Task statement — Filter the entries below, keeping only lines with "agent".

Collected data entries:

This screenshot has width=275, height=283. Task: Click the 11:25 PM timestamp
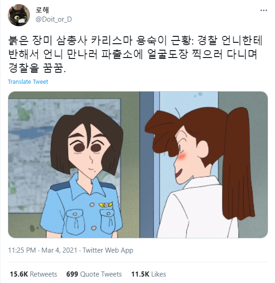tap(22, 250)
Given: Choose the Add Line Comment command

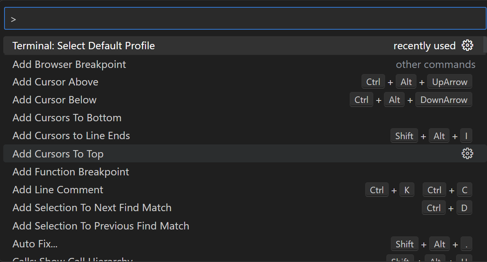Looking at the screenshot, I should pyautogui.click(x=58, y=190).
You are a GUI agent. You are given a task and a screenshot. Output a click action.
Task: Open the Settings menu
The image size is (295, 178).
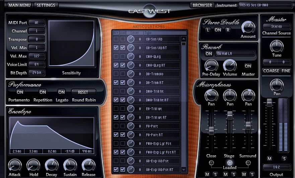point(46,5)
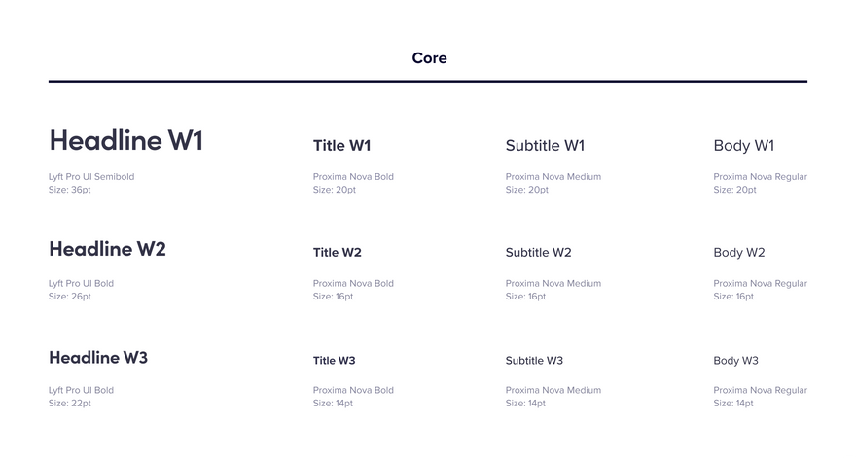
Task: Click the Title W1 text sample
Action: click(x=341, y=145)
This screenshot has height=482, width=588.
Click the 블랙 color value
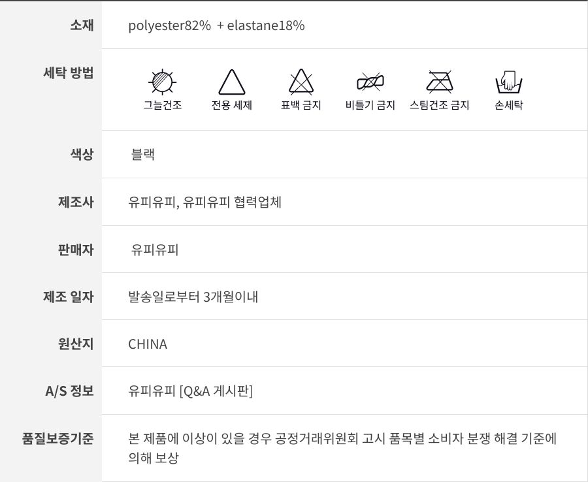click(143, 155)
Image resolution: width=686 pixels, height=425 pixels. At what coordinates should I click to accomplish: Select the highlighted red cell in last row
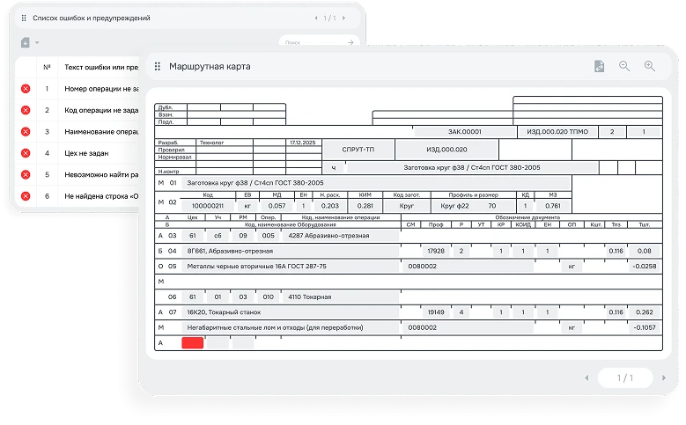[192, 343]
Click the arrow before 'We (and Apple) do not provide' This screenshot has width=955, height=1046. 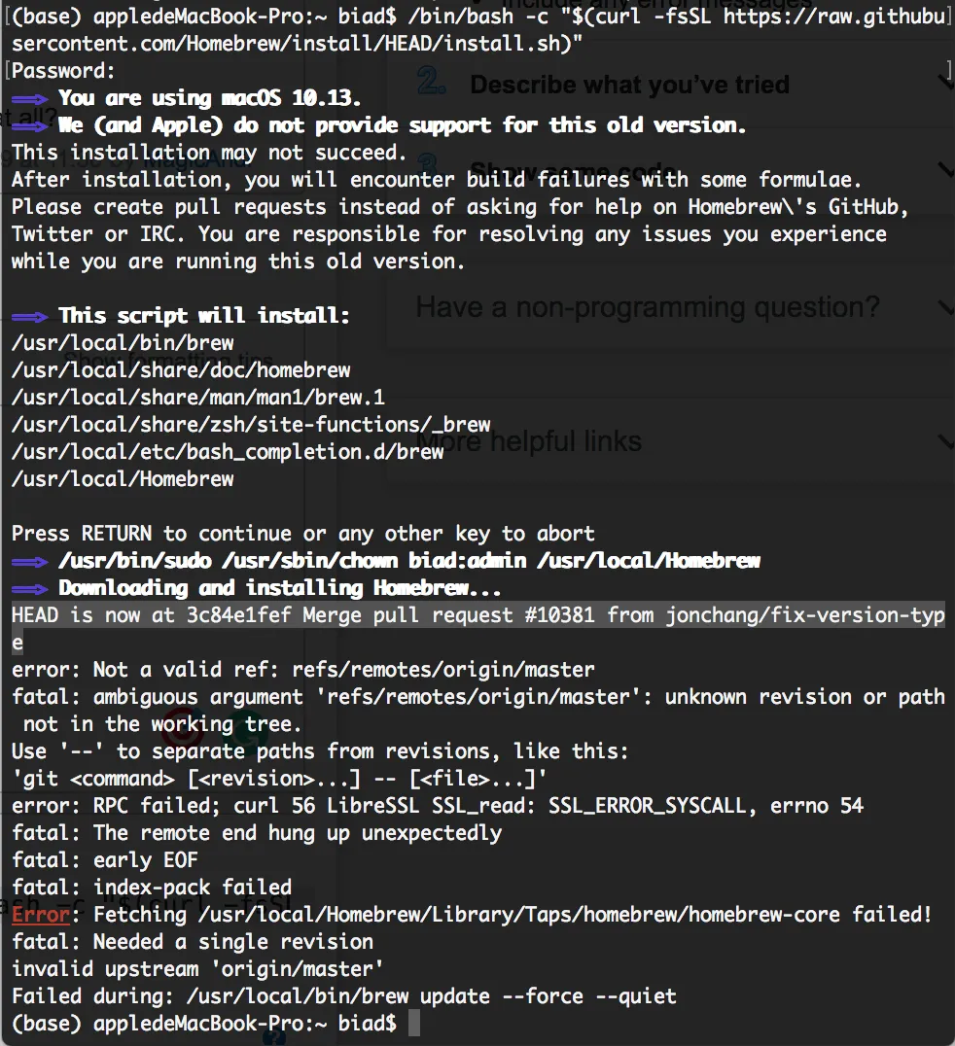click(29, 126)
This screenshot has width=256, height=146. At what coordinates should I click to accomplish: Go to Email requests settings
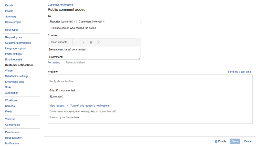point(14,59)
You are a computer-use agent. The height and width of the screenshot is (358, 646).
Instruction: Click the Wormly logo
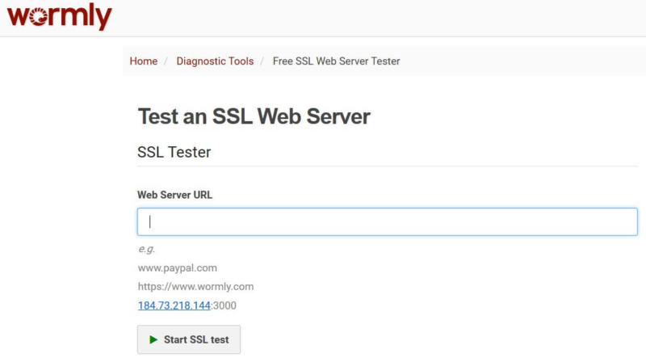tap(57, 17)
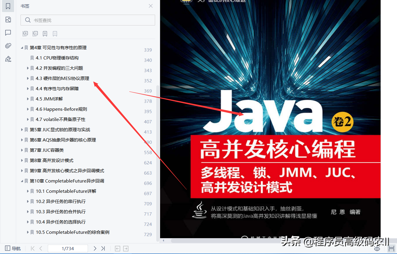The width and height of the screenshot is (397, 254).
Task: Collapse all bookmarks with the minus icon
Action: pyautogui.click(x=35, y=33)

Task answer —
You are a GUI agent. You are given a task and a screenshot. Output a click action.
You are a computer-use agent. The height and width of the screenshot is (358, 646).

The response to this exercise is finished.